Reputation: 305
I have an array of timestamps arrays where each timestamp array is of different length. For example,
[arr1, arr2, arr3....]
arr1 = [0.24, 0.56, 0.77]
arr2 = [0.1, 0.24]
arr3 = [0.6, 0.7, 0.72, 0.88]
This is what the output should look like:
NaN, 0.24, 0.56, Nan, Nan, Nan, 0.77, Nan
0.1, 0.24, Nan, Nan, Nan, Nan, Nan, Nan
Nan, Nan, Nan, 0.6, 0.7, 0.72, NaN, Nan
How do I go on to merge all of these arrays into a single 2D matrix?
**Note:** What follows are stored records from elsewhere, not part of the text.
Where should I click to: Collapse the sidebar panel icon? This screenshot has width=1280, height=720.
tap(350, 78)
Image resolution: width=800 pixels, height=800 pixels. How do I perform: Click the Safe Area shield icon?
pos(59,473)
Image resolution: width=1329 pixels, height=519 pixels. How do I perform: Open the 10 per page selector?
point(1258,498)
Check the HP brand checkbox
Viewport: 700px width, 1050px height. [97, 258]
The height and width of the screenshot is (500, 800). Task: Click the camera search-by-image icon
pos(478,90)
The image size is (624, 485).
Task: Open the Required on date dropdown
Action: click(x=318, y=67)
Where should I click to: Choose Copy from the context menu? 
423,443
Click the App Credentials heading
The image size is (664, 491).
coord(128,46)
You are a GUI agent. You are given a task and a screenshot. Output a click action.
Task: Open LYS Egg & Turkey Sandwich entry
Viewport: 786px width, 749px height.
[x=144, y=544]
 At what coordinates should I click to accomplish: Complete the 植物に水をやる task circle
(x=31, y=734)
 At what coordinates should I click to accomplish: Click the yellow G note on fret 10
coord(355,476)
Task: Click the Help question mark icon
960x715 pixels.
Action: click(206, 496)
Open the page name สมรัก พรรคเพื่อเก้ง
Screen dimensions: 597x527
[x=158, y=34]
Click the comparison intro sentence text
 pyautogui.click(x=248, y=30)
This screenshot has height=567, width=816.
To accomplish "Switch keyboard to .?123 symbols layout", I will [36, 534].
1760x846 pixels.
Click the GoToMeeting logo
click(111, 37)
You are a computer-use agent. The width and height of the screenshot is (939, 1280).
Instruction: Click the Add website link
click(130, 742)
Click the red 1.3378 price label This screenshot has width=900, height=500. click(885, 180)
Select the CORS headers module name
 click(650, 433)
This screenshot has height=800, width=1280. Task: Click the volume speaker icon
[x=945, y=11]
Another note is that each individual array (arr1, arr2, ..)
are very large in size (tens of thousands).
I feel pandas merge
function can be used but I don't know how to proceed with it.
Upvotes: 2
Views: 321
Reputation: 765
arr1 = [0.24, 0.56, 0.77]
arr2 = [0.1, 0.24]
arr3 = [0.6, 0.7, 0.72, 0.88]
list2=[arr1, arr2, arr3]
ss1=pd.Series(pd.DataFrame(list2).to_numpy().reshape(-1)).dropna().drop_duplicates().sort_values()
pd.Series(list2).apply(lambda x:ss1.where(lambda ss:ss.isin(x)))
4 0 1 8 9 10 2 11
0 NaN 0.24 0.56 NaN NaN NaN 0.77 NaN
1 0.1 0.24 NaN NaN NaN NaN NaN NaN
2 NaN NaN NaN 0.6 0.7 0.72 NaN 0.88
Upvotes: -1
Reputation: 150805
Here's an approach with pandas:
arrs = [arr1,arr2,arr3]
# convert to series
series = [pd.Series(arr,index=arr) for arr in arrs]
# concat with reindex
pd.concat(series, axis=1)
Output:
0 1 2
0.10 NaN 0.10 NaN
0.24 0.24 0.24 NaN
0.56 0.56 NaN NaN
0.60 NaN NaN 0.60
0.70 NaN NaN 0.70
0.72 NaN NaN 0.72
0.77 0.77 NaN NaN
0.88 NaN NaN 0.88
Upvotes: 2